Tripleodeon

Sencha Touch + DeviceMotion APIs (= a small plastic toy)

Here at Sencha Towers, we’ve been having a bunch of fun with the new accelerometer & gyroscope APIs in the iOS4.2 web browser.

Rob Dougan has put together a tilt-controlled list and Ariya Hidayat a box of marbles. Both require an updated iPhone or iPod Touch (although Ariya’s also works on a MacBook Pro if you use the Chrome browser).

The APIs are pretty easy to use, and seem to follow the W3C (draft) standards.

I thought I would have a go to, and so I wrote a small Sencha Touch app that mimics one of those small sliding puzzles we all had as kids – but where the tiles are moved not with touch gestures, but by sliding the pieces under gravity.

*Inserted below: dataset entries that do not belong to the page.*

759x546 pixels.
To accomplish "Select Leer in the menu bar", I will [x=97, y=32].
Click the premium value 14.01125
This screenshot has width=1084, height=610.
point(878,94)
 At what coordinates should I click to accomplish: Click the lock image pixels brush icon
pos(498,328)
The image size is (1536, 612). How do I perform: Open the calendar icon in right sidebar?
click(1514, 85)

From a Sencha Touch point of view, I’ve tried to use a best-practice application structure, and both the grid and the tiles are Ext.Panels (which makes them easy to treat in an object-oriented way and, in the case of the tiles, instantiate arbitrarily).

I have set up Ext.EventManager listeners for devicemotion and deviceorientation events, and fortunately, the callback can access the underlying browser event to get the motion-based properties I need.

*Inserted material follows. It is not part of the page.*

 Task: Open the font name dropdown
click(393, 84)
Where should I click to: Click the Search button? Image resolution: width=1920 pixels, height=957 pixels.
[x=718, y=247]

The tiles themselves are placed on the grid using CSS transforms, rather than top/left positioning, along the lines of:

Ext.Element.cssTransform(this.getEl(), {translate: [x, y]});

This makes coding the sliding movement unbelievably easy: I simply have to change the transformation to where I want the tile to move to, and then

-webkit-transition:-webkit-transform .8s ease-in;

does the gentle slide. Wow. Transitions and transforms have been a spectacular epiphany for me in the last few months.

One catch with web-based tilt control: tip the device more than 45 degrees, and you might find yourself switching between portrait and landscape mode. I don’t know of a way to disable this in Mobile Safari.

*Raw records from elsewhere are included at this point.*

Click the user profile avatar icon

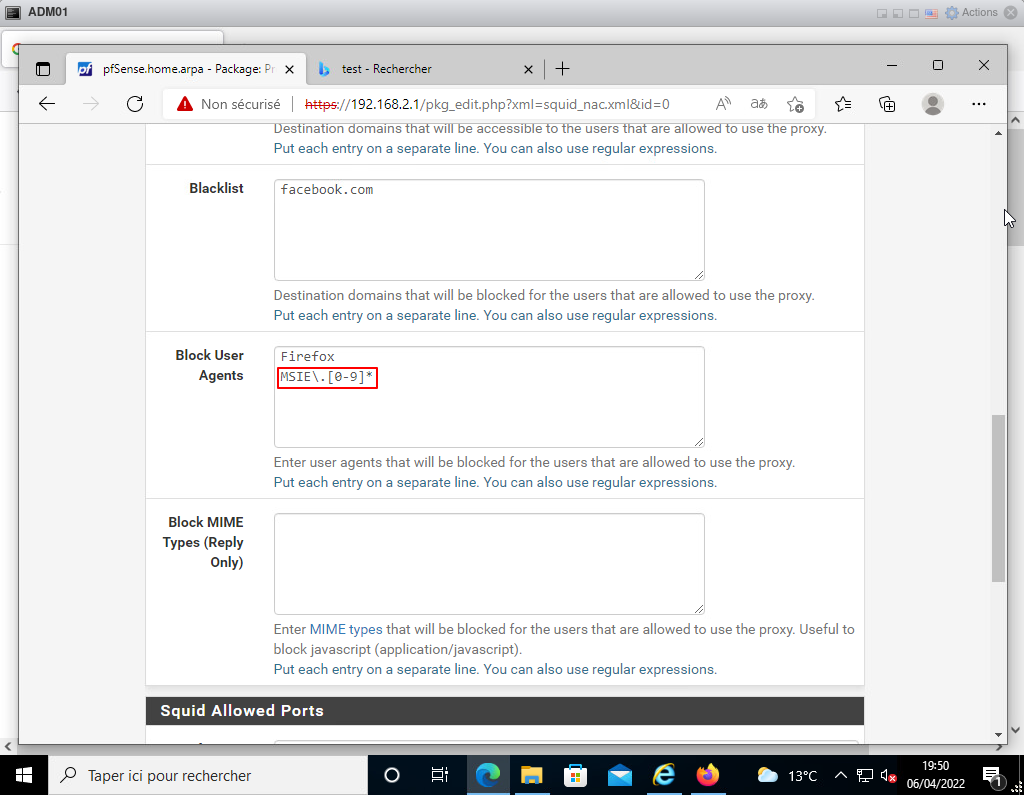(x=933, y=104)
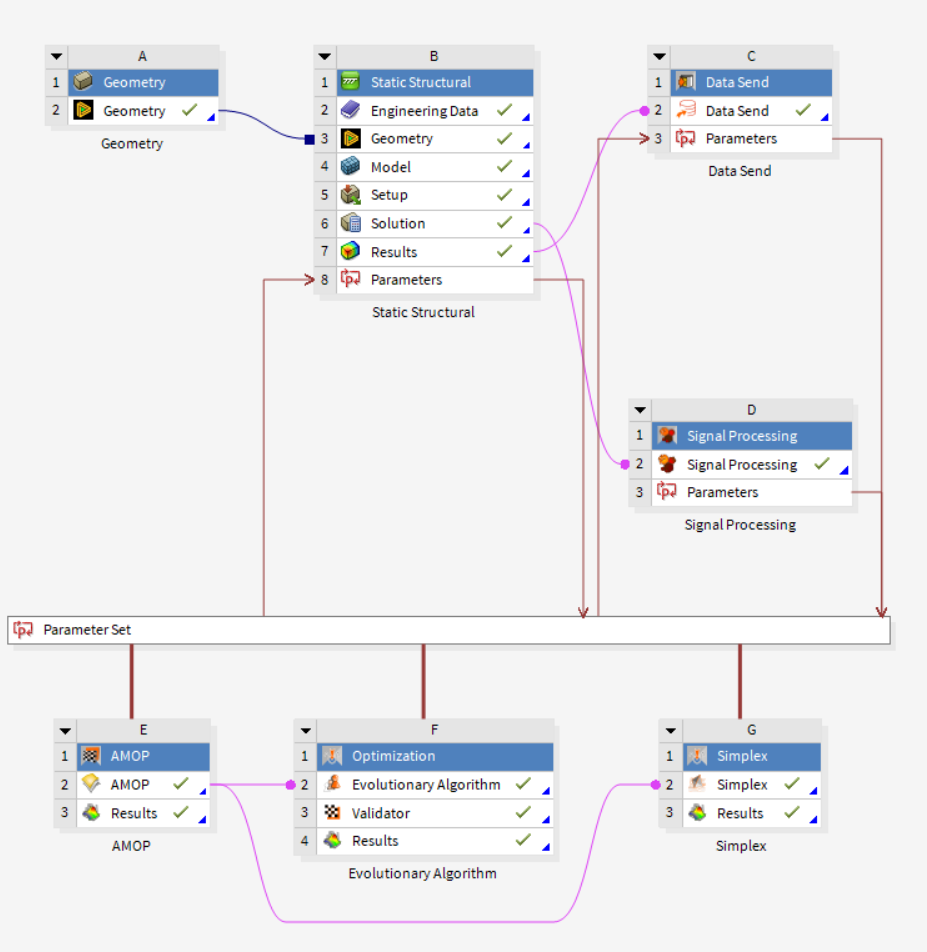This screenshot has height=952, width=927.
Task: Click the green check status next to Validator
Action: coord(522,813)
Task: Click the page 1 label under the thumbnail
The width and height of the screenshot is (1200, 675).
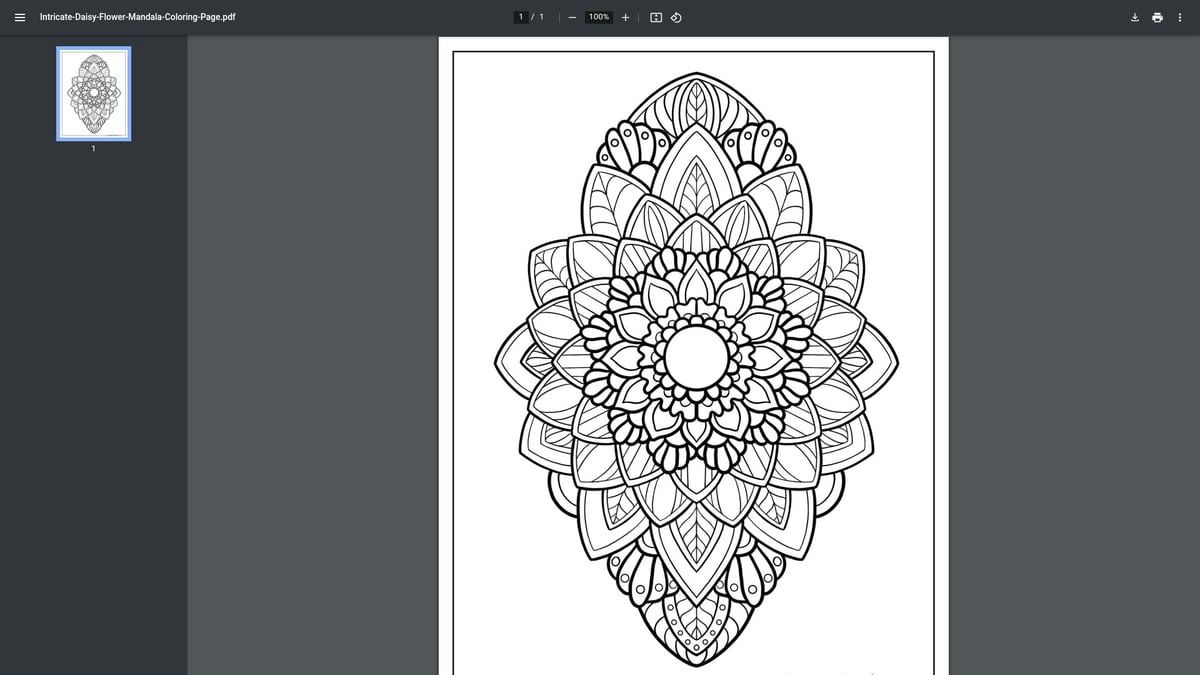Action: [93, 148]
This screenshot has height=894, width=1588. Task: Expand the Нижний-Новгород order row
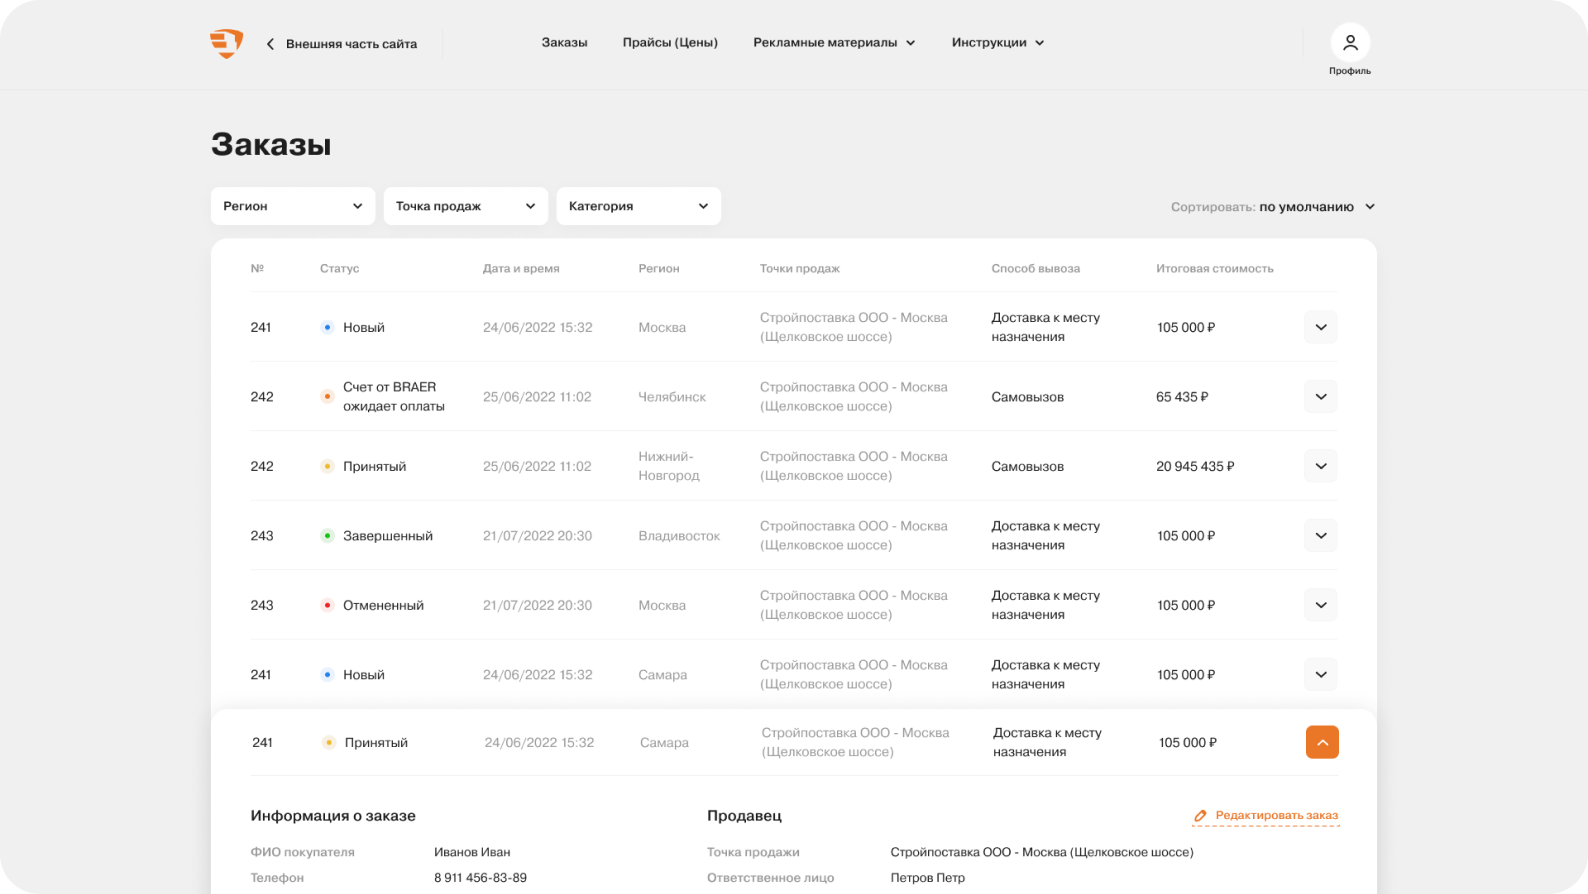1320,466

The issue with this is that the co-ordinate system of the device’s physical orientation does not rotate, but the web page does. So in my case, I check the window’s current rotation and subtract the appropriate multiple of 90 degrees so that the elements still slide in the direction expected for the device’s physical position.

To test it out, get an iPhone or iPod Touch with iOS4.2 installed. Put the device level on a horizontal surface, go to http://tinyurl.com/ioslide – then tilt the device about 15 degrees in various directions to make the tiles slide.

Also feel free to look at (and be tempted to improve!) the code. Small, simple, and good fun: let me know what you think.